Wheeler collects images — photographs, film or clippings from magazines — often using historical imagery.

"I like reaching back and pulling things forward."

In an introduction to Wheeler’s "Painting Out of Time" exhibition at Pah Homestead, Andrew Paul Wood says each Wheeler painting is a "palimpsest of layers, of vestigial pentimenti and graffiti-esque overpainting with eclectically-sourced imagery ranging from National Geographic-type photographs, to horror films, to art history, suspended between the skins of paint like the amulets in the bandages of an Egyptian mummy being slowly unwrapped by archaeologists".

A recent work — featuring the head of a World War 2 Afrika Corps soldier complete with helmet and scarf — has resonated in different ways for different people.

He has painted a series based on it, including a "really big" version which he describes as very "post-apocalyptic world, kind of Mad Max-y".

Wheeler describes his work as a job — "it’s what I do"— suggesting it can even be mundane and routine sometimes — far from the "clouds parting and sun shining through" moments a young artist might envisage.

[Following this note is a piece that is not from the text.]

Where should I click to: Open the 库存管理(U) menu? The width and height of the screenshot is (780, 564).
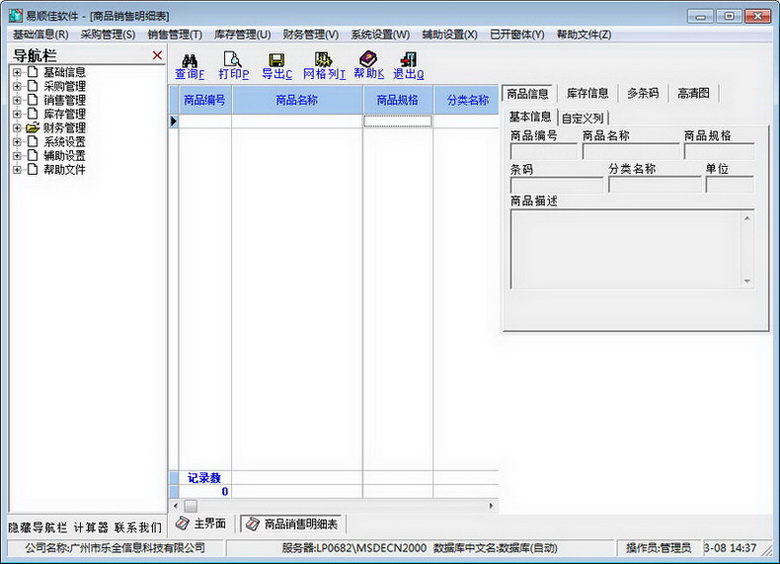(x=242, y=34)
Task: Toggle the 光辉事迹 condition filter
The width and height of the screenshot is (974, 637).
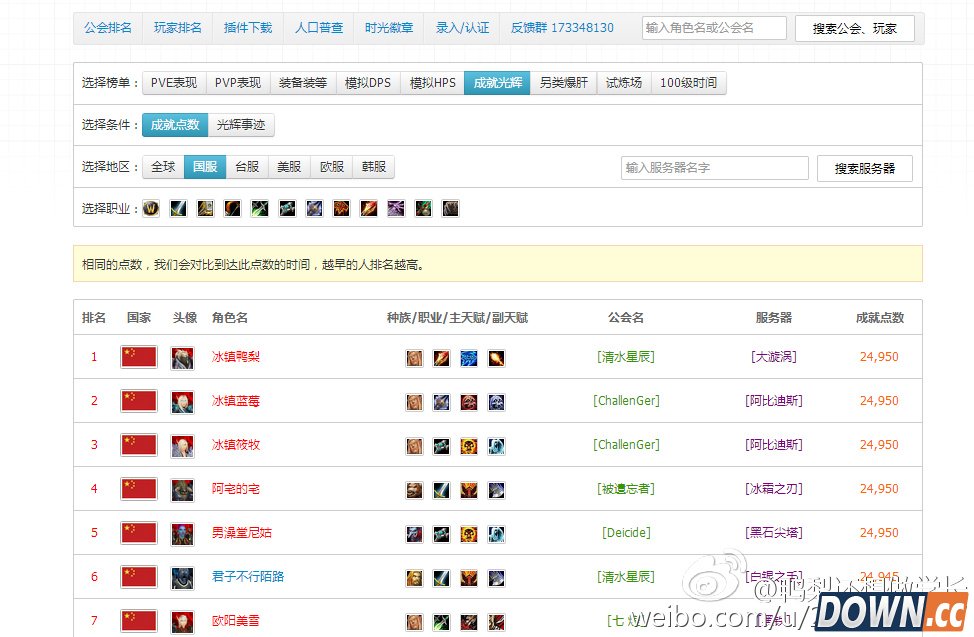Action: [241, 126]
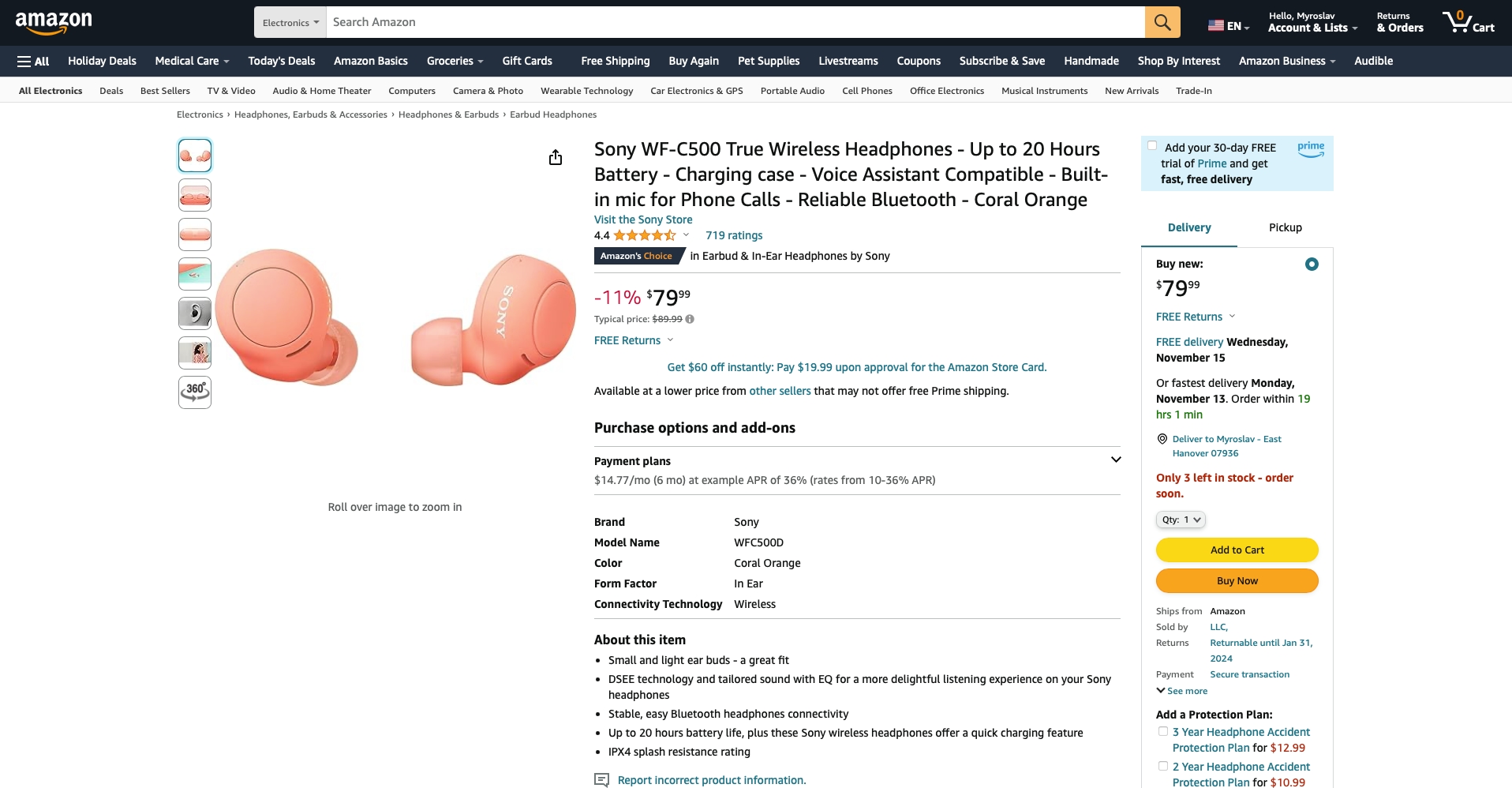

"You need to work hard to make progress or you get stuck. It might be old school to do, but somewhere along the line it will pay off. If you are not into it, how will someone else be into it?"

But, Wheeler says, there is nothing else he would rather be doing.

"Putting pigment on a surface somehow makes life a bit better. Even after 20 years, I’m excited to get out of bed and come to the studio."

Having a family did force him to change the way he lived and painted, admitting it was not very conducive to a healthy lifestyle even though he was disciplined, working hard.

"In some ways, I’m actually much more productive."

While in Dunedin, he has set up a "makeshift studio" in a Dowling St warehouse, across the floor from Sam Foley.

Works hang on the wall with pots of paint sitting below, waiting for Wheeler to come back to them.

It is where he is in the process of creating works for a last-minute exhibition at Dunedin’s RDS Gallery.

A few of his works were included in a three-person exhibition at the gallery during April, but that was only seen through the gallery’s window due to the lockdown.

So the gallery asked him to return for a solo exhibition, which "miraculously" became possible due to all the time-juggling resulting from recent events, one of the gallery’s directors Hilary Radner says.

Wheeler and his family plan to return to Berlin next month.

 

TO SEE

Pete Wheeler, RDS Gallery, July 3-August 1
Pete Wheeler: Painting Out Of Time, Pah Homestead, Auckland, June 30-September 6.